◆ **GOAL**
Reproduce the following data verbatim, line by line, with no changes.

◆ **ITEMS**
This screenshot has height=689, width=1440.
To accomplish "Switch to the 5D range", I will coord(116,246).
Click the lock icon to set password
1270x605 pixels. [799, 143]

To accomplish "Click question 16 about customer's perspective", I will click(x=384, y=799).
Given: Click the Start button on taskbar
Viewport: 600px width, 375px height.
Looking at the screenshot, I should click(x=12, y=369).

◆ **TASK RESULT**
This screenshot has height=689, width=1440.
To accomplish "Switch to the 5D range", I will coord(116,246).
Click the lock icon to set password
1270x605 pixels. [799, 143]

To accomplish "Click question 16 about customer's perspective", I will click(x=384, y=799).
Given: Click the Start button on taskbar
Viewport: 600px width, 375px height.
Looking at the screenshot, I should click(x=12, y=369).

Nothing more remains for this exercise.